-- START OF Listed entries --

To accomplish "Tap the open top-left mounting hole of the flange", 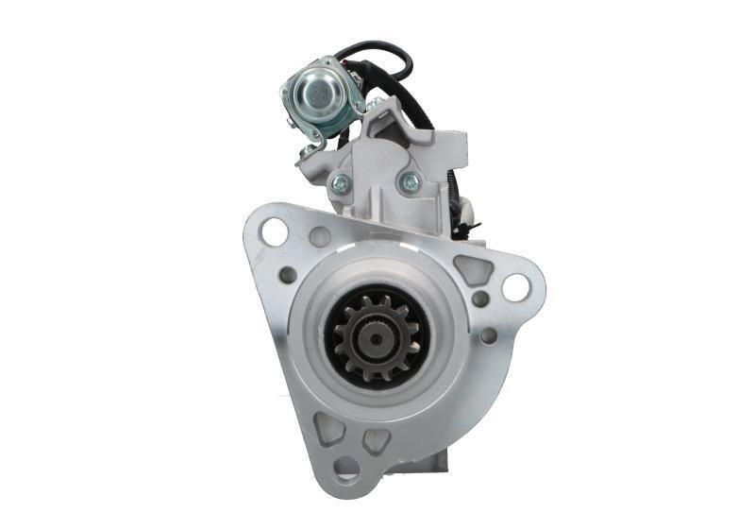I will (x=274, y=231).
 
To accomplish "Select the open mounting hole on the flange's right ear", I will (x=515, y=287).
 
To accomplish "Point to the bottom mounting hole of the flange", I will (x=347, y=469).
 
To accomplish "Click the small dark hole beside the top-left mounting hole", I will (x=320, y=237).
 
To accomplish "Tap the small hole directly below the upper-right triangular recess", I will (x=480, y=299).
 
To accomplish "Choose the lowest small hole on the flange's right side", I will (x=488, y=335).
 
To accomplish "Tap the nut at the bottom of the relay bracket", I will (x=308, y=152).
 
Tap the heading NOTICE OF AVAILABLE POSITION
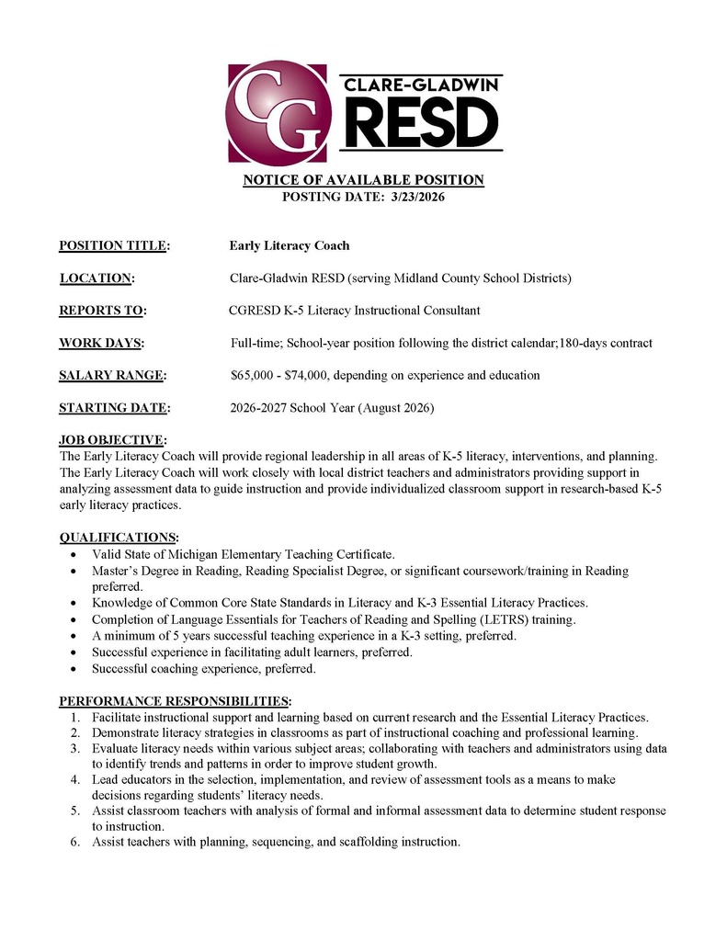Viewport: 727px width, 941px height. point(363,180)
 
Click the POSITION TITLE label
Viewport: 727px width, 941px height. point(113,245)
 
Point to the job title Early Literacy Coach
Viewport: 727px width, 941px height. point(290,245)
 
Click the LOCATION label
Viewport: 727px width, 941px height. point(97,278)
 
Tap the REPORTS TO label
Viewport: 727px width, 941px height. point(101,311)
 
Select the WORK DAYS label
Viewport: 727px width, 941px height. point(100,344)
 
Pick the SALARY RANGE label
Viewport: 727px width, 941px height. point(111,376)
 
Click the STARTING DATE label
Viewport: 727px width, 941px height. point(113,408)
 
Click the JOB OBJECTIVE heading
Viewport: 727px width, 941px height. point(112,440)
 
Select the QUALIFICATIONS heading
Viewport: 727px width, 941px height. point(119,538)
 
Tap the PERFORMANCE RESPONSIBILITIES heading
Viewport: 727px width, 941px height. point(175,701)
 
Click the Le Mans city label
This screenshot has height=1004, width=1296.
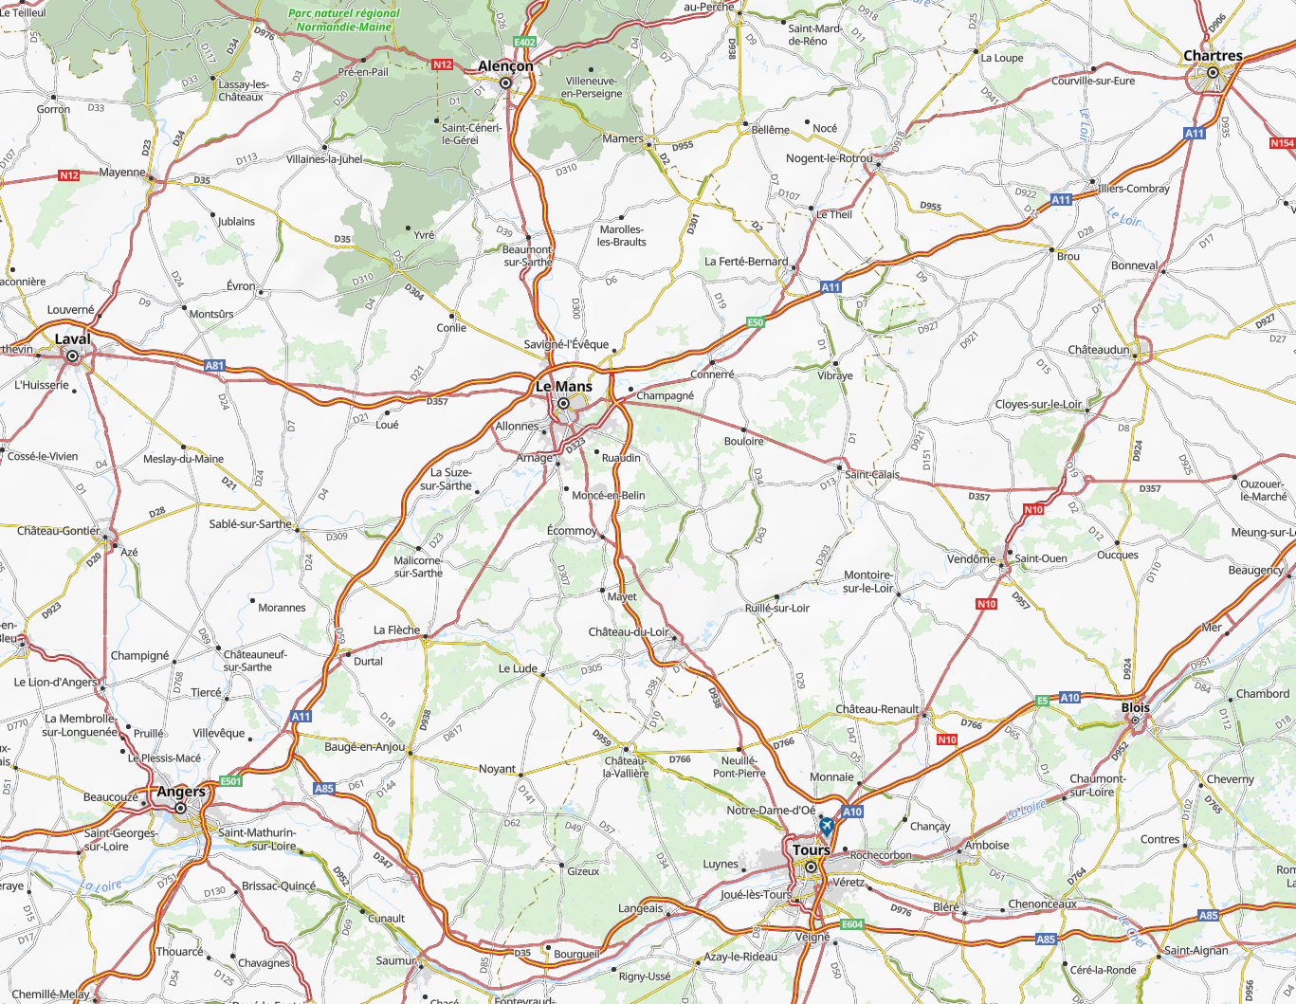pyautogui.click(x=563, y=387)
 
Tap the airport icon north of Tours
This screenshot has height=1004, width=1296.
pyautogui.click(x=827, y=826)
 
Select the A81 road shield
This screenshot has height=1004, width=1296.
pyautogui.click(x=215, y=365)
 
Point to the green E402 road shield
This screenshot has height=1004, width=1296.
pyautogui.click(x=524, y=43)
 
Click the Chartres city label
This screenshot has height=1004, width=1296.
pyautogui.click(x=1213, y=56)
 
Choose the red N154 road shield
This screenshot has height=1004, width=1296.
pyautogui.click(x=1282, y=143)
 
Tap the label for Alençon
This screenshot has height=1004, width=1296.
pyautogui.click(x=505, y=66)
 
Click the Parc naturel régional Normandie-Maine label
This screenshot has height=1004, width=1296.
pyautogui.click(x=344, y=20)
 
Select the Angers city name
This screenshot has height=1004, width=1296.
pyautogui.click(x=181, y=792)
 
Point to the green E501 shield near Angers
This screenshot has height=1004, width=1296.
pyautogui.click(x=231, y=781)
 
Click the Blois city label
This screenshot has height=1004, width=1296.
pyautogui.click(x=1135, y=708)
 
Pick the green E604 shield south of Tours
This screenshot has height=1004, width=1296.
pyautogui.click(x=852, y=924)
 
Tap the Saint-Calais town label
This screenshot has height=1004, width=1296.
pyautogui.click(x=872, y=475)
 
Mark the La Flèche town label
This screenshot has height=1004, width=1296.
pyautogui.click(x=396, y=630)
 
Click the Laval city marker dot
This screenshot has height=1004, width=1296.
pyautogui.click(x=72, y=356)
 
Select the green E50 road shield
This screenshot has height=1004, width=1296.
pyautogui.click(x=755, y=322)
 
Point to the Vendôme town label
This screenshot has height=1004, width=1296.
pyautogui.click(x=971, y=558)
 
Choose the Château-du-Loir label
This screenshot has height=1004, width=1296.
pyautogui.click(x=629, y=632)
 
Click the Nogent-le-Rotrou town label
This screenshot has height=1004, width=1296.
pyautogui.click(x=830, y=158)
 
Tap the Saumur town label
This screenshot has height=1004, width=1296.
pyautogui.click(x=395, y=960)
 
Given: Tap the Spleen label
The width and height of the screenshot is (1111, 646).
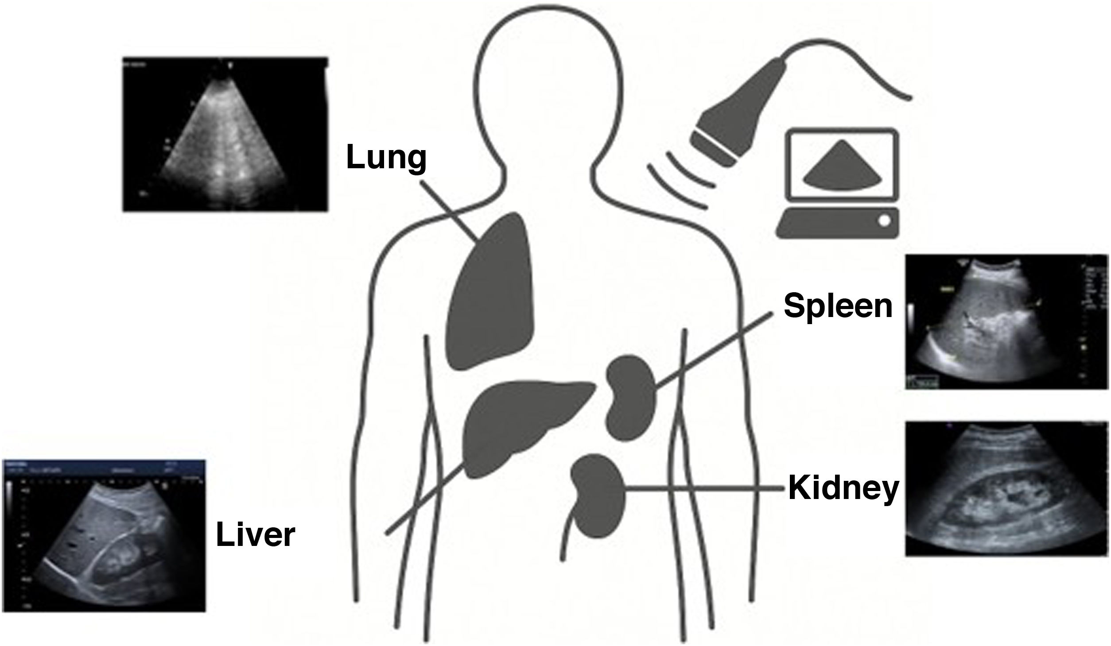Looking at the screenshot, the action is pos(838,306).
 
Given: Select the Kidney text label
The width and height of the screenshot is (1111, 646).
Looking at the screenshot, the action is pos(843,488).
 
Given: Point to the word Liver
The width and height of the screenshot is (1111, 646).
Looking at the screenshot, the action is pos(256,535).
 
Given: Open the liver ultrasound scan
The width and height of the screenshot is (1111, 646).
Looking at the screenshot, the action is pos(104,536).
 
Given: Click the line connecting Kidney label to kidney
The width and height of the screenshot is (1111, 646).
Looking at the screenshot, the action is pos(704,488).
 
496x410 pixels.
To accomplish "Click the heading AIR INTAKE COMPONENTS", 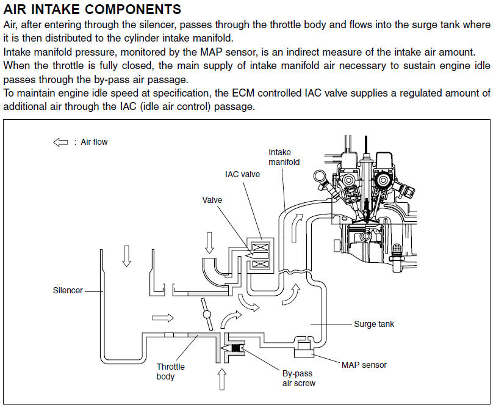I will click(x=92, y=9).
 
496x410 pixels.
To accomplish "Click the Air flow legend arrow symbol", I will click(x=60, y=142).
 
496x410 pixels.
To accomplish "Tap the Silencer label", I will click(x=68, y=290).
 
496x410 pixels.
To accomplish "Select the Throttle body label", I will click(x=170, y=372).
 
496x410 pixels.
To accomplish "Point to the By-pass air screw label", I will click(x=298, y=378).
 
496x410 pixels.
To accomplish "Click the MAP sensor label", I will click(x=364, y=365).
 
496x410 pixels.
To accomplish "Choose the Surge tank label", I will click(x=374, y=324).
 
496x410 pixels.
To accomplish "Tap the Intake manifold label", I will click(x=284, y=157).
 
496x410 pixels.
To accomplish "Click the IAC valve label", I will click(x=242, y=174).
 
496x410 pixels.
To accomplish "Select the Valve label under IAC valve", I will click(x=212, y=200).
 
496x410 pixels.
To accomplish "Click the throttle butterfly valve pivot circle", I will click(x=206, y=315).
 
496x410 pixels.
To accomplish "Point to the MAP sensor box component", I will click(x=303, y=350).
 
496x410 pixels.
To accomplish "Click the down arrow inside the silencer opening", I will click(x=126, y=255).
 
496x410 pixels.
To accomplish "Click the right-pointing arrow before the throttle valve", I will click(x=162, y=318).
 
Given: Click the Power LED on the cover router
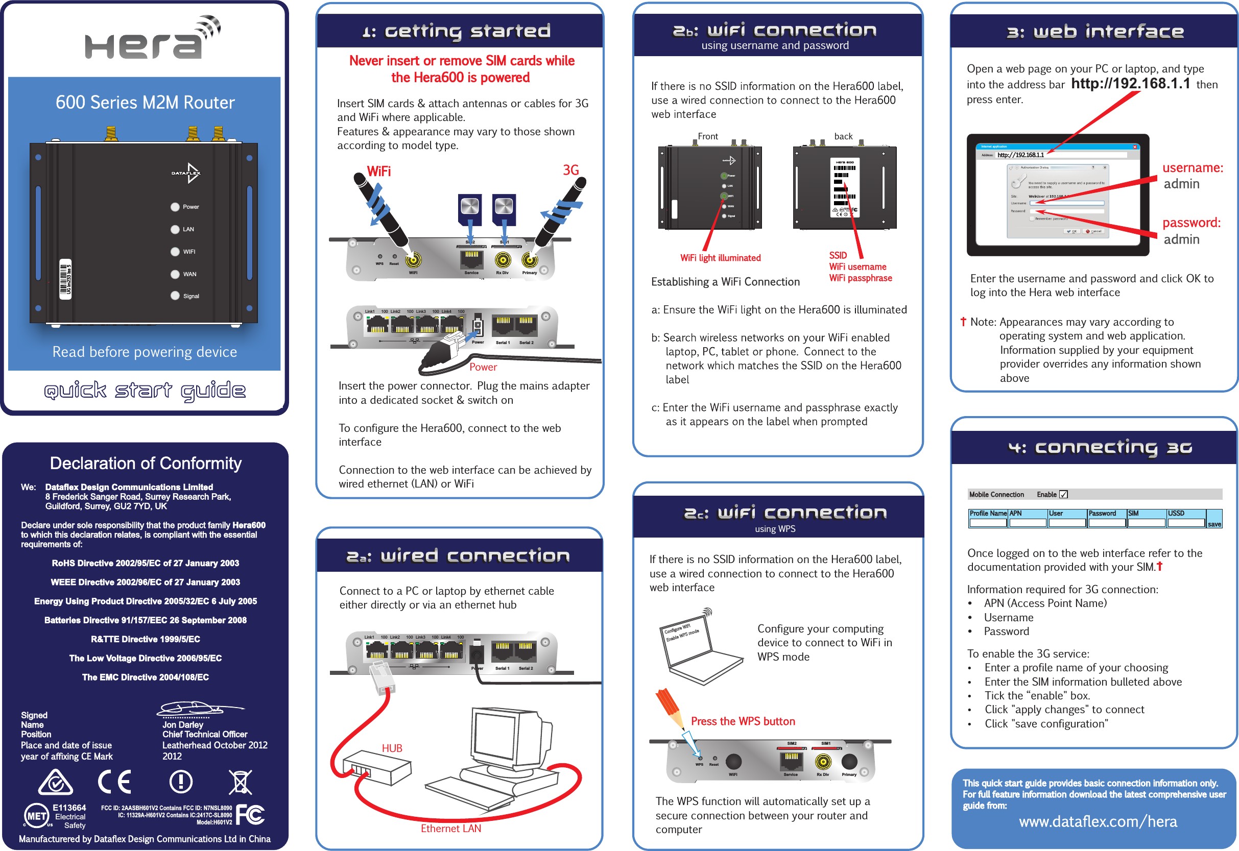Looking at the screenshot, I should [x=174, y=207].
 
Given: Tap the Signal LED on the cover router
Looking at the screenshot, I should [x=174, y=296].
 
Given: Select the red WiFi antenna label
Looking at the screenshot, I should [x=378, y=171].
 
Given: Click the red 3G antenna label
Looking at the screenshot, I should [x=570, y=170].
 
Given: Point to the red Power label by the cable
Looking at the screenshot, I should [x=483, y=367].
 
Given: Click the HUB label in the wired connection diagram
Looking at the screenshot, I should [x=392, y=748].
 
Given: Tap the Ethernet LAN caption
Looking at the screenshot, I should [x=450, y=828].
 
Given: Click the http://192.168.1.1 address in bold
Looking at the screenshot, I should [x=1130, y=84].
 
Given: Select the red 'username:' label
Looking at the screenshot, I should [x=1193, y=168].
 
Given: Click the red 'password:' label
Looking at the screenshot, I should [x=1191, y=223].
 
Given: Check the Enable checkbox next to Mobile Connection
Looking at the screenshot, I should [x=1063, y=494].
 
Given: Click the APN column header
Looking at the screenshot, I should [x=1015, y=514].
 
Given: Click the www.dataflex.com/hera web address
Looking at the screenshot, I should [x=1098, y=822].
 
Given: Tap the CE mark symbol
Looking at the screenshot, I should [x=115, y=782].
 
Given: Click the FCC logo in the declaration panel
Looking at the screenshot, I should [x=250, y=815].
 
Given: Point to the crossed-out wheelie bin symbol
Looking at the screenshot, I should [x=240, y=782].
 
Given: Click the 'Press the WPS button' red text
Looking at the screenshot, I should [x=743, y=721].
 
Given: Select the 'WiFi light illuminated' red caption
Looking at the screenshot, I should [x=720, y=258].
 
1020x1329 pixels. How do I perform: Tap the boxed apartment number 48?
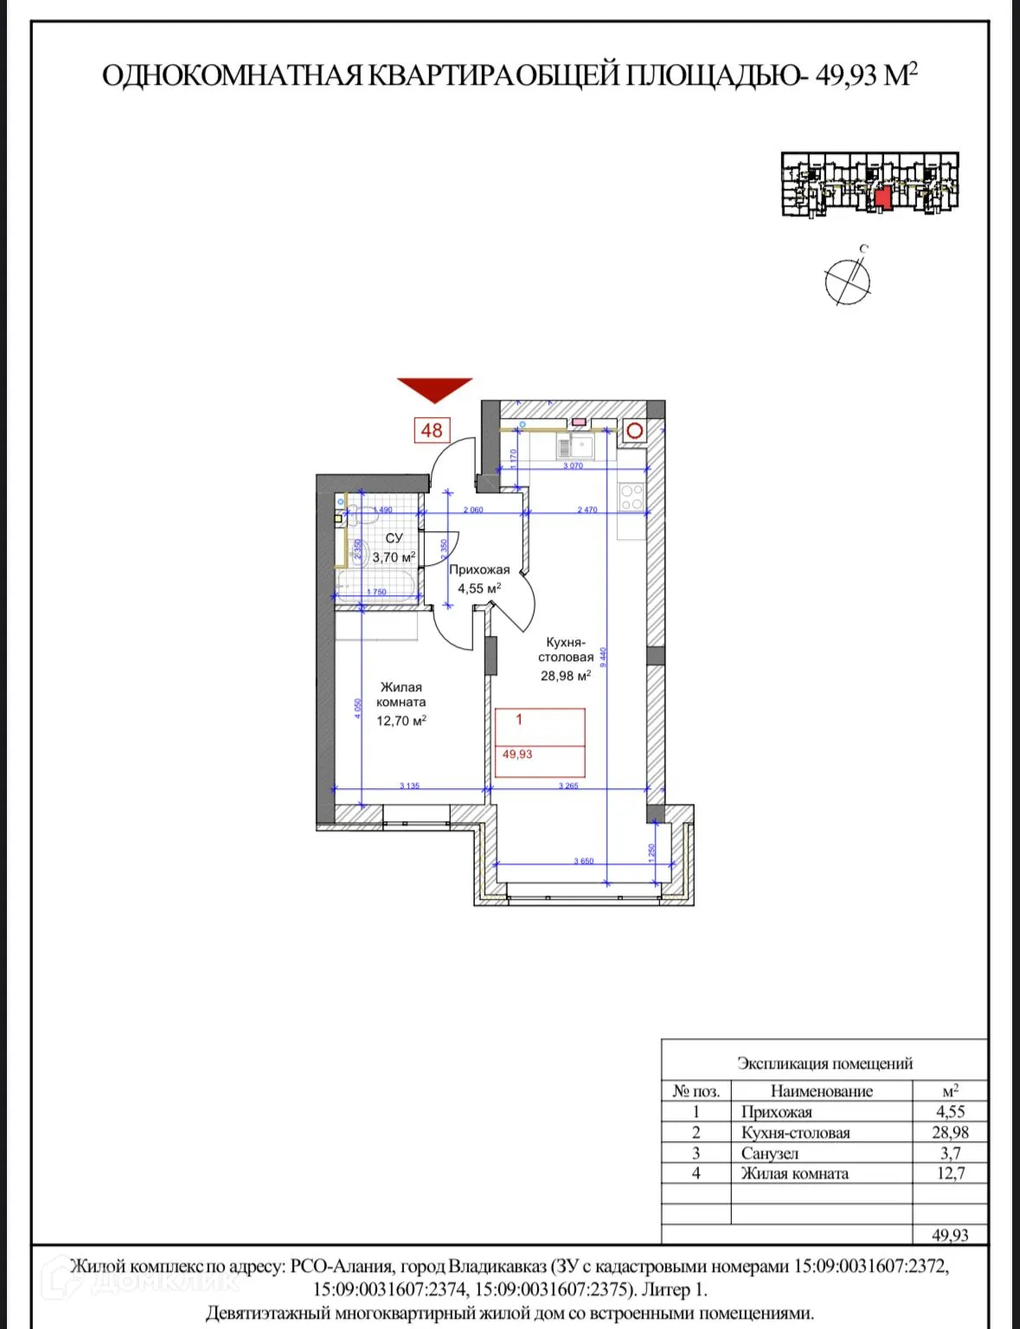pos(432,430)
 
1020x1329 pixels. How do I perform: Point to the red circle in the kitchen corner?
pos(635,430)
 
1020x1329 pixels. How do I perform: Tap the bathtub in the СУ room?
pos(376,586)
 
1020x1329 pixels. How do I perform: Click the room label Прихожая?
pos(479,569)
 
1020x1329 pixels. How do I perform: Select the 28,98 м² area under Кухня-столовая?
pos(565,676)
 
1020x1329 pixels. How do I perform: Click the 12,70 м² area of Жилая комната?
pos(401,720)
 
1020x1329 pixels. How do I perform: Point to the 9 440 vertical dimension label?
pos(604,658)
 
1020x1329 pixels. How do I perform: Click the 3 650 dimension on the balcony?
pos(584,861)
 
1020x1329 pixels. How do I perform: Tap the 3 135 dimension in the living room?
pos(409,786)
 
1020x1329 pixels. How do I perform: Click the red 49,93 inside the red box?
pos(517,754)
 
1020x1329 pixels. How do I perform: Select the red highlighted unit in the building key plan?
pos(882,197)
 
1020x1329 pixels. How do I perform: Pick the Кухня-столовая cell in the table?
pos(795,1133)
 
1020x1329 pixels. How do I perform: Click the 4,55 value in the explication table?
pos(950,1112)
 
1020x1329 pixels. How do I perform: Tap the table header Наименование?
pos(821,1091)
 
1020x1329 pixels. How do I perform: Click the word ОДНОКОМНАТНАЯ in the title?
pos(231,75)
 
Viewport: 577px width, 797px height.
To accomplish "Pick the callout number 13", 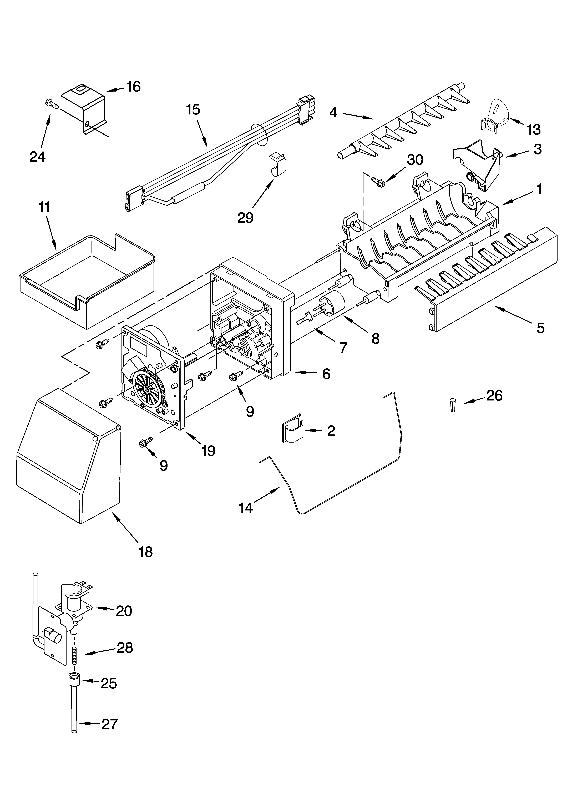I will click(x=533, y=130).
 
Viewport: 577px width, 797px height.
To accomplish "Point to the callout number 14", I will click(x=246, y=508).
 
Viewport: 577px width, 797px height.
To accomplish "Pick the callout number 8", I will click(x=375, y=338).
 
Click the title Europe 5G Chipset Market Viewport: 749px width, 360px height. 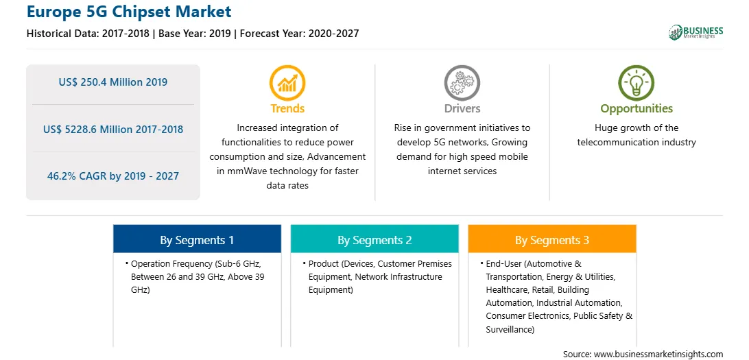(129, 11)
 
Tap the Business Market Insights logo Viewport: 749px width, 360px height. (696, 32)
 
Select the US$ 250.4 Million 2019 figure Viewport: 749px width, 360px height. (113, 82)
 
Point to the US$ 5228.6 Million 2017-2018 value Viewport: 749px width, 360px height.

-- END OF Listed entries --

## Task prompt
Locate every line in the entries that contains the word "Power", matching case, and copy each such line.

## Response to this exercise
Given: Click the Power LED on the cover router
Given: Point to the red Power label by the cable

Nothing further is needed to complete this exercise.